Format the rows from the line containing "Toggle lock all" to the line containing "Action: (105, 88)", both included, as a JSON list of strings with one string per line. Leave out any blank lines.

[Begin DATA SECTION]

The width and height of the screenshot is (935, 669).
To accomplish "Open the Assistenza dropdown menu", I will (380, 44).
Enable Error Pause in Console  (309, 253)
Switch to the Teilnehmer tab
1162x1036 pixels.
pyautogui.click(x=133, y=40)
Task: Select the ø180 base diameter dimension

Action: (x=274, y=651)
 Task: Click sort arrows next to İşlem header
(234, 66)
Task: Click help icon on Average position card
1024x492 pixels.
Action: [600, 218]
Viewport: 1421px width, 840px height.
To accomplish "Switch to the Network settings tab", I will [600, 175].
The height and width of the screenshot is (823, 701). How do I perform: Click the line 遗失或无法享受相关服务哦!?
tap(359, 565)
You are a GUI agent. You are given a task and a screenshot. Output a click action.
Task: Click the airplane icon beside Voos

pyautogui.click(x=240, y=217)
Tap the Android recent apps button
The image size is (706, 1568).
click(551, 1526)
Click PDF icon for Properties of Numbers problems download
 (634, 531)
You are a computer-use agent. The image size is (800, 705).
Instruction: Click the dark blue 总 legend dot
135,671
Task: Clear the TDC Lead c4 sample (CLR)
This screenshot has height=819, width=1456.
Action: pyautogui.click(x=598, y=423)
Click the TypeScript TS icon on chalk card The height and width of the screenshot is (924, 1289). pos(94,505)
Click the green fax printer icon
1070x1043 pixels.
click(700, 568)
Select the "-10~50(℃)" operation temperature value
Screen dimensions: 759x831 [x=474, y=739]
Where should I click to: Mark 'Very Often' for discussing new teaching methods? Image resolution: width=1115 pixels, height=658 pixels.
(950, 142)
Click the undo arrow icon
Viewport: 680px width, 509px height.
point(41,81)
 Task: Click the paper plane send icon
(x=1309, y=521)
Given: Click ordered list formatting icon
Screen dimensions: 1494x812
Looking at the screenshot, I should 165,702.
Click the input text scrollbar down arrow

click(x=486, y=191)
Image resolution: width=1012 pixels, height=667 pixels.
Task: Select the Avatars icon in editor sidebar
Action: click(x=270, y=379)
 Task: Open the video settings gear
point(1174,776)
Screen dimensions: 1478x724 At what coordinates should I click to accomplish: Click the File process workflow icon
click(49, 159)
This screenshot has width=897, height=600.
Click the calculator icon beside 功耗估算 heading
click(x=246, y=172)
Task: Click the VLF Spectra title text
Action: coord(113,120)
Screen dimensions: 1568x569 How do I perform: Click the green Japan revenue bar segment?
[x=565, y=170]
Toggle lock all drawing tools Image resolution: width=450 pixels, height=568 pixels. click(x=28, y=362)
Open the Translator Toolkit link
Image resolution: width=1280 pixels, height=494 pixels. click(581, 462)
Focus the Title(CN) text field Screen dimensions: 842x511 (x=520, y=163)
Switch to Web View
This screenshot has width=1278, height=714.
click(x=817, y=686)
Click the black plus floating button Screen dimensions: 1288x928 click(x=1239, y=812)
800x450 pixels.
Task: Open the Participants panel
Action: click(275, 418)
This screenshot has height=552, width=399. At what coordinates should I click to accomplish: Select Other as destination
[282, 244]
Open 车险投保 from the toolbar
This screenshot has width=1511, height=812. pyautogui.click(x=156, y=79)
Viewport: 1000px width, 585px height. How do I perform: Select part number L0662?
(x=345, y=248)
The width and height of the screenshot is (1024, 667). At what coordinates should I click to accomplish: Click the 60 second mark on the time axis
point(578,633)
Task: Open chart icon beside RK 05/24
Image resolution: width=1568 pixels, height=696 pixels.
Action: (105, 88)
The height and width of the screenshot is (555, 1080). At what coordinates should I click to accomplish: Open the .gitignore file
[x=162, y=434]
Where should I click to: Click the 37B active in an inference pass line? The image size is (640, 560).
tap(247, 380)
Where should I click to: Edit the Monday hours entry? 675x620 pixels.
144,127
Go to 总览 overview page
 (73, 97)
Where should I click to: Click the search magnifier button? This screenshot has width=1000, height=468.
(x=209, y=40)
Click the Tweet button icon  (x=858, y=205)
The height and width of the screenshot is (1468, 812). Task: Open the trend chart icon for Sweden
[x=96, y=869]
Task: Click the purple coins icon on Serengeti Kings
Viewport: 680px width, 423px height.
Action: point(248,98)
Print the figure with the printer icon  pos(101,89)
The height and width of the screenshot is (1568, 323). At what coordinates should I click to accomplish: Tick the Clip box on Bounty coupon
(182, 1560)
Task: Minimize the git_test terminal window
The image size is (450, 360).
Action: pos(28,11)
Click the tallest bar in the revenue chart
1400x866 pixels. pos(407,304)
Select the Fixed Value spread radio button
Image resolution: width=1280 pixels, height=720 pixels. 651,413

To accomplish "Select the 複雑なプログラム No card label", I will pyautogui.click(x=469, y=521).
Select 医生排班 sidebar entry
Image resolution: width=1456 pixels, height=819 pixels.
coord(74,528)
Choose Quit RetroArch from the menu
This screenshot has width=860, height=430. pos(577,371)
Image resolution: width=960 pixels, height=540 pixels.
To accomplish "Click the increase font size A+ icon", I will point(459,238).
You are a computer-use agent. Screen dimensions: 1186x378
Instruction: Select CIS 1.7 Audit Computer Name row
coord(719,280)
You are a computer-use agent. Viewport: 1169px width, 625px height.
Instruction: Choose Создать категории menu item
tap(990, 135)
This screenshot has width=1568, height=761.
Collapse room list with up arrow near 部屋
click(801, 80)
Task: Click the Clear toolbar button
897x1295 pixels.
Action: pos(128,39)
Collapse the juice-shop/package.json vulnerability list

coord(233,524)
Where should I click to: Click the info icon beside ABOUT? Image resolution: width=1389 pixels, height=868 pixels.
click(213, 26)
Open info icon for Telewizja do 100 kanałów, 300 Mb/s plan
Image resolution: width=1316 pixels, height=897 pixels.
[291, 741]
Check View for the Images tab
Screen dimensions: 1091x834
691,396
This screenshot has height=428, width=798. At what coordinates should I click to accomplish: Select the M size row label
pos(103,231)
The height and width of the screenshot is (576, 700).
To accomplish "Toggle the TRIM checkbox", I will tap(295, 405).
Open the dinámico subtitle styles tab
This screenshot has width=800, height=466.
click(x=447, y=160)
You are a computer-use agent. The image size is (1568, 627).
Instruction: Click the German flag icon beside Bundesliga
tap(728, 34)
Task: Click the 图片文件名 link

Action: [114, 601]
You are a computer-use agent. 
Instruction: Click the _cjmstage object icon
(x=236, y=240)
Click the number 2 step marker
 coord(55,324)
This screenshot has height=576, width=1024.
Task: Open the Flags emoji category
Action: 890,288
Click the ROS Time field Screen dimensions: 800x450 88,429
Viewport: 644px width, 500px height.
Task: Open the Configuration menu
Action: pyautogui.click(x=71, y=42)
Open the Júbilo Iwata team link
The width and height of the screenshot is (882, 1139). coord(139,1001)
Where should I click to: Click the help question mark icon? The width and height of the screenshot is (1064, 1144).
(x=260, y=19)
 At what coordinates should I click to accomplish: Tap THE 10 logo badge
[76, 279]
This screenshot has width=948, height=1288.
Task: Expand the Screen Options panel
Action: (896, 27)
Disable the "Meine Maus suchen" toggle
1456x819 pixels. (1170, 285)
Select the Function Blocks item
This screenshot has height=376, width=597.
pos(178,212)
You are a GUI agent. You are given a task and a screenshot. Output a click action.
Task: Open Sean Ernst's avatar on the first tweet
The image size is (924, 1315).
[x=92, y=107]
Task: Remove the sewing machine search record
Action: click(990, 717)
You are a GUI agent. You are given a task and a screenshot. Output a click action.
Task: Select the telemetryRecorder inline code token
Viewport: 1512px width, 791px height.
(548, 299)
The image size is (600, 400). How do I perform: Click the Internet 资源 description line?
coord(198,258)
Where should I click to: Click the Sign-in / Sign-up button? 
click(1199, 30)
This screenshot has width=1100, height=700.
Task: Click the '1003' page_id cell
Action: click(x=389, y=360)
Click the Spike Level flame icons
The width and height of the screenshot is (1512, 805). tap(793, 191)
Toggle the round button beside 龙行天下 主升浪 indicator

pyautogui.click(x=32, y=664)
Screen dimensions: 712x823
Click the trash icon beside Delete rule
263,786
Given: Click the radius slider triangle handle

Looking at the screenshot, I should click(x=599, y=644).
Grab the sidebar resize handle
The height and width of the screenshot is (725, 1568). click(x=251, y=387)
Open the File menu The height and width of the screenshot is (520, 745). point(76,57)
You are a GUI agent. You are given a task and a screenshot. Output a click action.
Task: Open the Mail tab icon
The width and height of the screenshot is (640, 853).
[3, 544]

[End DATA SECTION]

__RESULT OF THE TASK__
[
  "Toggle lock all drawing tools Image resolution: width=450 pixels, height=568 pixels. click(x=28, y=362)",
  "Open the Translator Toolkit link",
  "Image resolution: width=1280 pixels, height=494 pixels. click(581, 462)",
  "Focus the Title(CN) text field Screen dimensions: 842x511 (x=520, y=163)",
  "Switch to Web View",
  "This screenshot has width=1278, height=714.",
  "click(x=817, y=686)",
  "Click the black plus floating button Screen dimensions: 1288x928 click(x=1239, y=812)",
  "800x450 pixels.",
  "Task: Open the Participants panel",
  "Action: click(275, 418)",
  "This screenshot has height=552, width=399. At what coordinates should I click to accomplish: Select Other as destination",
  "[282, 244]",
  "Open 车险投保 from the toolbar",
  "This screenshot has width=1511, height=812. pyautogui.click(x=156, y=79)",
  "Viewport: 1000px width, 585px height. How do I perform: Select part number L0662?",
  "(x=345, y=248)",
  "The width and height of the screenshot is (1024, 667). At what coordinates should I click to accomplish: Click the 60 second mark on the time axis",
  "point(578,633)",
  "Task: Open chart icon beside RK 05/24",
  "Image resolution: width=1568 pixels, height=696 pixels.",
  "Action: (105, 88)"
]